##### PAGE TEXT #####

Admin (@hinadmin) published a blog post · June 18th, 2010

From Cells, to Mice to People - All Age

The range of expertise at the Mayo/Kogod Aging Conference has been diverse. We've heard about cell senesence today. The term senescene is often used as a synonym for aging...a lack of activity or growth. In cell biology it means the loss of the ability to proliferate. It's one result of cell damage, but not the only one. Cells can, in many cases repair themselves, or on the other hand, can undergo apoptosis or cell death.  Senescence is also a result of the body protecting itself against potential cancer. If a cell can't proliferate, a tumor can't develop. Some senescent cells also excrete proteins as part of the damage recovery process, which in turn cause inflammation. Inflammation is known to drive age-related diseases. Senescent cells accumulate as we age. Can we eliminate or interfere with them and thus delay aging? Researchers are working on it.

Others are working with mice and how they can increase muscle mass. Why? Because they're good models to a point and researchers want to find ways to improve muscle health in aging humans. If people are stronger - either through a exercise, additives, supplements or other factors - they are less likely to slip, fall, injure themselves, especially at a time when injuries can be far more complicated and lead to health declines. Some also call this frailty. Researchers are looking at aspects of frailty at the molecular level. It's odd to think that alterations in something at the molecular level can lead to a person's body-wide physiological decline, but investigators realize that the beginnings of what we call aging begin at the micro level.

##### INFORMATION PROVIDED #####

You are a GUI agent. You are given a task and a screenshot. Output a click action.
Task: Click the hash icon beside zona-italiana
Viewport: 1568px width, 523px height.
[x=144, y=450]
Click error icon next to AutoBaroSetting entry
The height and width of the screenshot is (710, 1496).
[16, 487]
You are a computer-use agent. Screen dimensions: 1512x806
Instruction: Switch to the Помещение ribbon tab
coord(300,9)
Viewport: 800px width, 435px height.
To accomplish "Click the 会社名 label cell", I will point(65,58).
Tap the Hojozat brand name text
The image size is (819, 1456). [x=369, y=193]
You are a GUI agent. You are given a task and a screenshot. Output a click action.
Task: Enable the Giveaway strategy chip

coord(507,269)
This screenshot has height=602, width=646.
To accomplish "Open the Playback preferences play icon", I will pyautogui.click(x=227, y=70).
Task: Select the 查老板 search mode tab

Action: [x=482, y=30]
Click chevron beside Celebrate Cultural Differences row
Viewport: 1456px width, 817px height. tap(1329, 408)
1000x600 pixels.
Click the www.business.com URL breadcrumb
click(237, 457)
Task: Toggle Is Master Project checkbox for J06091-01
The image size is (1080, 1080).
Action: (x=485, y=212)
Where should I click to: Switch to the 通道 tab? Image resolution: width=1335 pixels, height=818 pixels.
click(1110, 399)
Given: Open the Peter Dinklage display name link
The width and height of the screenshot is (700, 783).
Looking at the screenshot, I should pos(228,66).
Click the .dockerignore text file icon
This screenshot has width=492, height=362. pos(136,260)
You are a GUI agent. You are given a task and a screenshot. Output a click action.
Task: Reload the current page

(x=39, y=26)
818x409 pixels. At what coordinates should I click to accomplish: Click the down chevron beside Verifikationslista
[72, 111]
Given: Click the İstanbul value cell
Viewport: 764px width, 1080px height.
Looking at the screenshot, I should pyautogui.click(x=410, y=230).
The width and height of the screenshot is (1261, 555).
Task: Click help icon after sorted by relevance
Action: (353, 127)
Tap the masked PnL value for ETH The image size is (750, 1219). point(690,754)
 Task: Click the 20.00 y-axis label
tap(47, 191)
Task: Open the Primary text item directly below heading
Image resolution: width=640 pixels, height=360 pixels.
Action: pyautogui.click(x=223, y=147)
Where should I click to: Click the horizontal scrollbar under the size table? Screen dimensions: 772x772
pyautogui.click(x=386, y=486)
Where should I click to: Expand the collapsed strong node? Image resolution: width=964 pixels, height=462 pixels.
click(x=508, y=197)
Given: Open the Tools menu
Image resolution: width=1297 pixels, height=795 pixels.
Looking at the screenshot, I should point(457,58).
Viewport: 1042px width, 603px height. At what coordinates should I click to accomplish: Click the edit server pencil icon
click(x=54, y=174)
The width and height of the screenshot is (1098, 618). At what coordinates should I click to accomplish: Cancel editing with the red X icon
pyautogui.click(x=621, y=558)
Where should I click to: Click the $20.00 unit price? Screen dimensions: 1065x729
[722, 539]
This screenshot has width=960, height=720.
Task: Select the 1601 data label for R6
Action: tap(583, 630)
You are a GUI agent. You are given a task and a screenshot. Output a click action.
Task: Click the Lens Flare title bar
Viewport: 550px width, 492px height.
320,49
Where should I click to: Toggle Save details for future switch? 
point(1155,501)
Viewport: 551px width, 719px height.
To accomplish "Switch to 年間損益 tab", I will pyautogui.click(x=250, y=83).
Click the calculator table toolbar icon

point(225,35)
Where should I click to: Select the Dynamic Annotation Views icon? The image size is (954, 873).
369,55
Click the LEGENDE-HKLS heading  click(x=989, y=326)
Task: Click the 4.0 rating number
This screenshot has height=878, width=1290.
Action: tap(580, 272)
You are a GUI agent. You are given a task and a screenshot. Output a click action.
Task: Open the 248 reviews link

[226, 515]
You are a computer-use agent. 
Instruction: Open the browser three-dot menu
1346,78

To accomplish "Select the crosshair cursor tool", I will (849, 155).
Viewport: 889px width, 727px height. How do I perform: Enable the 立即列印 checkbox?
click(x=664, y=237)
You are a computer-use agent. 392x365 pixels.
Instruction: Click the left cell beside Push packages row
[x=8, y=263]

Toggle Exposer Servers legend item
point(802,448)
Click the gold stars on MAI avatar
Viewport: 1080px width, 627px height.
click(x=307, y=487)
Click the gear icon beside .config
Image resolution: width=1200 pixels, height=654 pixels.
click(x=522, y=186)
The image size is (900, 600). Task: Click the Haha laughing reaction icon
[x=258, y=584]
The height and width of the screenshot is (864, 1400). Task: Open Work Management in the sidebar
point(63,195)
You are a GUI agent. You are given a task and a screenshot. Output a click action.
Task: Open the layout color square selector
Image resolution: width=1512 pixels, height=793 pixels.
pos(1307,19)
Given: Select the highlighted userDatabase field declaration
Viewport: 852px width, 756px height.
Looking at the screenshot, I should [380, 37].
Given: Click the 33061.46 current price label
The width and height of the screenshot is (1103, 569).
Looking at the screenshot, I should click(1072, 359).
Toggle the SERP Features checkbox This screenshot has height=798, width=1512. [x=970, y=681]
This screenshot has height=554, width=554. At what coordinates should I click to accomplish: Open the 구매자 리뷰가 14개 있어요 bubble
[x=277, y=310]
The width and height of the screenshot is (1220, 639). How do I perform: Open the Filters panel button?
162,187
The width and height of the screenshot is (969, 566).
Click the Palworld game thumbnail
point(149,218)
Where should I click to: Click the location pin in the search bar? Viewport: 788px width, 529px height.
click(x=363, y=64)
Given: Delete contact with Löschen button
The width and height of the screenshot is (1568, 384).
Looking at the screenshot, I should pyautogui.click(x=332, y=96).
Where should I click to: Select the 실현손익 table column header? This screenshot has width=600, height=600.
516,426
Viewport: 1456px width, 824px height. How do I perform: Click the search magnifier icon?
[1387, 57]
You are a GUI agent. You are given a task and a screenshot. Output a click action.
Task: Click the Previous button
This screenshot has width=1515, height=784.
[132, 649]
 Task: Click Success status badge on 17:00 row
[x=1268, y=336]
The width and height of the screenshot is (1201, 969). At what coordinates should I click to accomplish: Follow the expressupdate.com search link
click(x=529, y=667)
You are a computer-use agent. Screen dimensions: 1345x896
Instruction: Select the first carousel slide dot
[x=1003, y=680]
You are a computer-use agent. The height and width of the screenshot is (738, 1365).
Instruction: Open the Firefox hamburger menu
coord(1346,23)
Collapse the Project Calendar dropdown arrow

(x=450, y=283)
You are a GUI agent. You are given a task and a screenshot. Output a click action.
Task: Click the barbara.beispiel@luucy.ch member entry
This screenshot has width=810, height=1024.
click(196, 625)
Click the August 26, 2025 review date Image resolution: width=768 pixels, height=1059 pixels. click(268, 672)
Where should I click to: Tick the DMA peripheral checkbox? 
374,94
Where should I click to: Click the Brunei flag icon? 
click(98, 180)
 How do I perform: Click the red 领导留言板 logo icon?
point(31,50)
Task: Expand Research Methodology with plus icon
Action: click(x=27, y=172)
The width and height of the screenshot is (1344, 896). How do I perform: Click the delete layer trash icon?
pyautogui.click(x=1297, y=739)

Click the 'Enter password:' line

#####

#### REQUIREMENT A
Do these statements agree with the blog post on aging research? Answer yes or no for each, and quote the words from the post that decide it.
(i) In cell biology, senescence means losing the ability to proliferate.
(ii) Senescent cells become fewer as people age.
(iii) Apoptosis is a way cells repair themselves.
#### REQUIREMENT B
According to the blog post on aging research, what is known to drive age-related diseases?
#### REQUIREMENT C
Pick up the blog post on aging research after its final sentence and write the next part.

#### ANSWER BOX A
(i) Yes: "In cell biology it means the loss of the ability to proliferate."
(ii) No: "Senescent cells accumulate as we age."
(iii) No: "Cells can, in many cases repair themselves, or on the other hand, can undergo apoptosis or cell death."

#### ANSWER BOX B
Inflammation.

#### ANSWER BOX C
One rather refreshing thing about this conference - perhaps  because the researchers are sharing with colleagues in a non-public venue - is how frequently we're hearing "We don't know yet" and "We're not sure about that" and "We  have no idea."  Geriatrics is not a new field, but clearly it's not been subject to the focus or funding of the major disease areas. There is plenty of uncharted ground, exciting questions to be pursued. Our safe prediction is that as the Boomers become even older, the interest level and demand for answers will only grow.